Northern Journal of Applied Forestry - New Window; Montgomery, B. A.; Simmons, G. A.; Witter, J. A.; Flexner, J. The spruce budworm handbook: a management guide for spruce-fir stands in the Lake States. for the western spruce budworm on Douglas-fir is based upon the data from Johnson, P.

8c R. Denton. Outbreaks of the western spruce budworm in the American northern Rocky Mountain area from through U.S.

For. Serv. Gen. Tech. Rep. INT p. Ecology of the western budworm Choristoneura occidentalis Freeman File Size: 1MB. Western spruce budworm, a native western North America insect, is defoliating Douglas-fir, true firs, spruce, and other conifer species in many.

Effects of Ortet Genotype and Western Spruce Budworm Defoliation on Foliar Nutrients in Douglas-fir Clones Karen M. CLANCY USDA Forest Service Research and Development, Rocky Mountain Research Station, Flagstaff, ArizonaUSA Zhong CHEN, Thomas E.

KOLB School of Forestry, Northern Arizona University, Flagstaff, ArizonaUSA. Abstract. Changes in geographical ranges and spatial extent of outbreaks of pest species are likely consequences of climatic change. We investigated potential changes in spatial distribution of outbreaks of western spruce budworm, Choristoneura occidentalis Freeman, and gypsy moth, Lymantria dispar (L.), in Oregon and Pennsylvania, respectively using maps of historial defoliation.

ss Outbreak At its peak, the last SBW outbreak, which lasted from tocovered about million acres across eastern Canada and Maine. The outbreak was severe and produced dead and dying stands of trees that could be seen to the horizons in some areas.

Research Maps. Budworm Populations Maps; L2 Survey Maps Media; Resources. Maine Spruce Budworm Task Force Report; ForEST: Maine Forest Ecosystem Status and Trends App; L2 Sample Collection Efforts; Budworm Tracker Program; Presentation Request; Photo & Video Gallery; Helpful Sites; Contact; Search this website.

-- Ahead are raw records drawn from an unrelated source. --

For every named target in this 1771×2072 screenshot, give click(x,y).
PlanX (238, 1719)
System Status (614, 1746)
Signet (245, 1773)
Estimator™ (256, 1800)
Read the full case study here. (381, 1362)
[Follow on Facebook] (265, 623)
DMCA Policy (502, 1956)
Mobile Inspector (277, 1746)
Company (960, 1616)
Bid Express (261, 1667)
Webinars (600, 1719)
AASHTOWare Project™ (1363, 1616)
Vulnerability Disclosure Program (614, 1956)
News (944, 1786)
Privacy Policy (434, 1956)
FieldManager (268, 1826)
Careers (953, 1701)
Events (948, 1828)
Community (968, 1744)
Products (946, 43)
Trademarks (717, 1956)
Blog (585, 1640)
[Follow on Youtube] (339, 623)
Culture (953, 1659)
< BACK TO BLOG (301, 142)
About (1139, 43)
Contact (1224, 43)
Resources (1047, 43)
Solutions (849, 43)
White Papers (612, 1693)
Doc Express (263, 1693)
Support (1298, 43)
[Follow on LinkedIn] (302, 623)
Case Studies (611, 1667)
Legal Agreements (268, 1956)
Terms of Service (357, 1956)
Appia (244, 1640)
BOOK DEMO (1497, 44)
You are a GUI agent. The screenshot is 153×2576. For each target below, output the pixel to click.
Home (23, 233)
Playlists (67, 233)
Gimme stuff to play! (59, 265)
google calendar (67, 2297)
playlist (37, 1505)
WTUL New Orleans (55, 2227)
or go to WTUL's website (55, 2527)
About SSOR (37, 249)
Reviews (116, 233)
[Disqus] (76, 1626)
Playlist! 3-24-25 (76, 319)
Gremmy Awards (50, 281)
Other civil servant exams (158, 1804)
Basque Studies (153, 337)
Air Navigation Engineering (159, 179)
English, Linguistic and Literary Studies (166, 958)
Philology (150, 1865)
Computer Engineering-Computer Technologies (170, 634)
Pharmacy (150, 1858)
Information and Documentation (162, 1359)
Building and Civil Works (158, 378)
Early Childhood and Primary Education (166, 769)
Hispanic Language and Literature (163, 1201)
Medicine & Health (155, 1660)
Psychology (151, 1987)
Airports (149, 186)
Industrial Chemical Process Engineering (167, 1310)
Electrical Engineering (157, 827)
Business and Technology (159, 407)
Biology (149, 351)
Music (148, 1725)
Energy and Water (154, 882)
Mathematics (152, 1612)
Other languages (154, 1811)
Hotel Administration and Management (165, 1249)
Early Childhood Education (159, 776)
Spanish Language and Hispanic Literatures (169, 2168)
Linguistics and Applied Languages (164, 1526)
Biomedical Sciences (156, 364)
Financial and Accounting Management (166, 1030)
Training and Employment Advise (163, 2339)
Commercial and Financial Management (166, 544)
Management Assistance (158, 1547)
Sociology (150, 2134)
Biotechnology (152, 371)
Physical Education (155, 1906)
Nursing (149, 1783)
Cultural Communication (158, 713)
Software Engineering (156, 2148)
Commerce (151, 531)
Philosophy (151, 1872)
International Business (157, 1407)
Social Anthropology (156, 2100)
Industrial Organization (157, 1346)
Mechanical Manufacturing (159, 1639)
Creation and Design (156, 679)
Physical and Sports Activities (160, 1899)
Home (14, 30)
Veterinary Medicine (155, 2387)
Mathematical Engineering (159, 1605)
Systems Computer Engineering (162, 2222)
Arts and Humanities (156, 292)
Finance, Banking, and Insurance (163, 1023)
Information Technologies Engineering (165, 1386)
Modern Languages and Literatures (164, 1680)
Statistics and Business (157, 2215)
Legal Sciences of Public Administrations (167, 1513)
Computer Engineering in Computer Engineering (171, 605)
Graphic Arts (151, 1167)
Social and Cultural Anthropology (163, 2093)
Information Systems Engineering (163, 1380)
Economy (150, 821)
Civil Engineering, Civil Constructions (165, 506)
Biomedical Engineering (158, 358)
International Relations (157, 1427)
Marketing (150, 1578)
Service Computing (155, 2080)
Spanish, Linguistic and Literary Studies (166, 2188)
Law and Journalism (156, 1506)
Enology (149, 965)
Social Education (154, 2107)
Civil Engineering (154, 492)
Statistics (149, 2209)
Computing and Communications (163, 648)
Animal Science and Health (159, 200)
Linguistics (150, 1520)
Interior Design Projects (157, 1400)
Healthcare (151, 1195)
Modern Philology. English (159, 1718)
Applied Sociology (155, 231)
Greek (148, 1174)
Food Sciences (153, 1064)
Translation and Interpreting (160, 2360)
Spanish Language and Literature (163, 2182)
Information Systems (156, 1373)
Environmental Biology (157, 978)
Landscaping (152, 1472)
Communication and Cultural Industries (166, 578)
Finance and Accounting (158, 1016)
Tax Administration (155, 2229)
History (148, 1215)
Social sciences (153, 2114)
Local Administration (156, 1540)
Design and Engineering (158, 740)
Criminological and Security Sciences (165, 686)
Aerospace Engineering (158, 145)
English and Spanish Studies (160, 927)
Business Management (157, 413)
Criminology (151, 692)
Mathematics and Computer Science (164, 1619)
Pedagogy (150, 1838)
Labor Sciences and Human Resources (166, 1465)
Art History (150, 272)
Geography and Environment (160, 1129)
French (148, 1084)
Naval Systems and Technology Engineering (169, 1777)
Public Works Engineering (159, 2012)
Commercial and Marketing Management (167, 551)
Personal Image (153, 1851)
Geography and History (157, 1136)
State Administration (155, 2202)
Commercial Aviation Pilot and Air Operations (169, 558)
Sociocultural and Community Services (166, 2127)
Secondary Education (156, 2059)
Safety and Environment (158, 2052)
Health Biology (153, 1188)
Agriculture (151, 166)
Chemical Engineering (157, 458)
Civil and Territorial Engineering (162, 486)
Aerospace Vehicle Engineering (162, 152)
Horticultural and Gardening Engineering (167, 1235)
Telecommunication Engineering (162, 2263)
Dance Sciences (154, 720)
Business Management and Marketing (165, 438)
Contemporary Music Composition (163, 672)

Spruce Budworm. Maine SBW. Contact Michigan DNR: Bob Heyd,ext. or John Pepin, Over the past few years, white spruce and balsam fir have been defoliated by the spruce budworm, one of the most destructive native insects in the northern spruce and fir forests of the eastern United States and Canada.Foliage Dynamics and Tree Damage Components of the Western Spruce Budworm Modeling System,General Technical Report, INT 40 pages with illustrations.

[Crookston, N. L.] on *FREE* shipping on qualifying offers. Foliage Dynamics and Tree Damage Components of the Western Spruce Budworm Modeling System,General Technical Author: N. L. Crookston.